Mais surtout et c’est là l’essentiel, le port de la burqa est contraire à la dignité humaine dès lors qu’il installe dans l’espace public une hiérarchisation entre les individus : certains sont libres de se présenter comme bon leur semble devant autrui, quand d’autres, contraints à
porter un vêtement qui les couvre des pieds à la tête, sont condamnés à se mettre en retrait du regard de l’autre.

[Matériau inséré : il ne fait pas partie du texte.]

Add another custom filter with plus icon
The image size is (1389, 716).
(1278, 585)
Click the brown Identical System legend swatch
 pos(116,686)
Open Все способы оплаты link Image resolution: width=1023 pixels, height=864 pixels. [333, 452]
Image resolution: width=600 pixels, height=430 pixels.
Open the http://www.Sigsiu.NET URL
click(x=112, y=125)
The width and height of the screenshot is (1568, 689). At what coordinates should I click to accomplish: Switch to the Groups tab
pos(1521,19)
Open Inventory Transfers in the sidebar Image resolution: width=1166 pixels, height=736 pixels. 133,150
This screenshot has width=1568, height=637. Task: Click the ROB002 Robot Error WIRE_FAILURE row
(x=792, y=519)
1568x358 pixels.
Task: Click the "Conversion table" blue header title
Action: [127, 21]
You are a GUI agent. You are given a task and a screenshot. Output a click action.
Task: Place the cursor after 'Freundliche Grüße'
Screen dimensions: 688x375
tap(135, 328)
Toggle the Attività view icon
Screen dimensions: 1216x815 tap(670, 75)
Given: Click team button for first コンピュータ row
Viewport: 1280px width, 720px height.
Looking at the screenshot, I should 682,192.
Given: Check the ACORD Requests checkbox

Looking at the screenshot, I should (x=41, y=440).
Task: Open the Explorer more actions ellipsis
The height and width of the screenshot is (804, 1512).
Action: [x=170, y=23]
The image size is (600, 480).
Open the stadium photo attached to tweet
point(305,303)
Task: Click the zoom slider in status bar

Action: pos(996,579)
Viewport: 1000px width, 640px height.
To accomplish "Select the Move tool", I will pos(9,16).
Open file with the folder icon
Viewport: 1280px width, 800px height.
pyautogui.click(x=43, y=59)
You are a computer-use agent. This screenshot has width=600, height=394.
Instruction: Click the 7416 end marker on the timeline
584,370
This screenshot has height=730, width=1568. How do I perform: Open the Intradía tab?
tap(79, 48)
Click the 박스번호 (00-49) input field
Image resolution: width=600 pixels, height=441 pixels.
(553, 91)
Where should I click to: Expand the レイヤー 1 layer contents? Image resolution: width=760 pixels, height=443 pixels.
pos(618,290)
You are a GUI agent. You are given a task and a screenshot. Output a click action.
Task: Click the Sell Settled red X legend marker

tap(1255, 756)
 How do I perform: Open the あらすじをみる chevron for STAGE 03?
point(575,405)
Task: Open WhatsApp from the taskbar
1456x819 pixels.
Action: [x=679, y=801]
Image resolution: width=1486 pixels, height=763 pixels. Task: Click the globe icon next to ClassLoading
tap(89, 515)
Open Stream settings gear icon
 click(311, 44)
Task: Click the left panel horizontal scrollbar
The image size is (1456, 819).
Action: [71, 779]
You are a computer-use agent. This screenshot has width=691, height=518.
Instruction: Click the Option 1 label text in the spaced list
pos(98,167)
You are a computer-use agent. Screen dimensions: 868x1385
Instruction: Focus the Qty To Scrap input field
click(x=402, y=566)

Vient enfin l’argument de la prétendue stigmatisation qu’impliquerait une telle loi vis-à-vis des musulmans de France. L’enfer étant pavé de bonnes intentions, il est un piège dans lequel il ne faut enfermer personne. Car la burqa n’est pas affaire de religion, elle est le fruit d’une revendication à caractère extrémiste. Elle est un symbole idéologique visant à s’opposer ostensiblement à la société laïque. Dans ces conditions, associer la burqa à
l’Islam, c’est plonger les Français de confession musulmane dans une position intenable :
défendre leur religion, c’est défendre la burqa ! Or, c’est bien tout le contraire… Mais dans le même temps, il faut aussi être clair. Il est essentiel de bâtir avec eux un Islam de France fort et progressiste. L’Etat français, sans hypocrisie, doit notamment pouvoir les aider à sortir des caves indignes dans lesquelles ils ont été réduits à prier et construire sur l’ensemble du
territoire des mosquées ayant pignon sur rue.
Camus écrivait que « mal nommer les choses, c'est ajouter au malheur du monde ». Ainsi il faut dire que la burqa n’est pas l’Islam. La bannir de l’ensemble de l’espace public, c’est respecter les valeurs fondamentales de la République et c’est respecter l’Islam.
A cet égard, la position de la direction du Parti socialiste – dans son communiqué du 31 mars – n’est pas, elle non plus, un modèle de clarté. Comment peut-on, dans un même texte, réaffirmer une condamnation ferme du port du voile intégral, « pratique incompatible avec les valeurs de la République qui manifeste le refus du principe d’égalité entre hommes et femmes » et demander au gouvernement de respecter l’avis qui vient d’être rendu ?
La défense des valeurs républicaines ne peut s’accommoder des petits calculs de
boutique.
Républicains et progressistes, il nous appartient de rester fidèles à nous-mêmes et de tout tenter afin de dégager un consensus large autour d’une loi visant à proscrire le port du voile intégral dans l’ensemble de l’espace public.
Loin d’une loi de « circonstance », nous appelons l’ensemble de la représentation nationale à rejoindre cette position. Elle se grandirait en rappelant solennellement par la loi, applicable à tous, que tout individu est une personne unique et irremplaçable qu’on ne saurait faire disparaître en lui imposant le port d’un vêtement uniformisé contraire à sa dignité.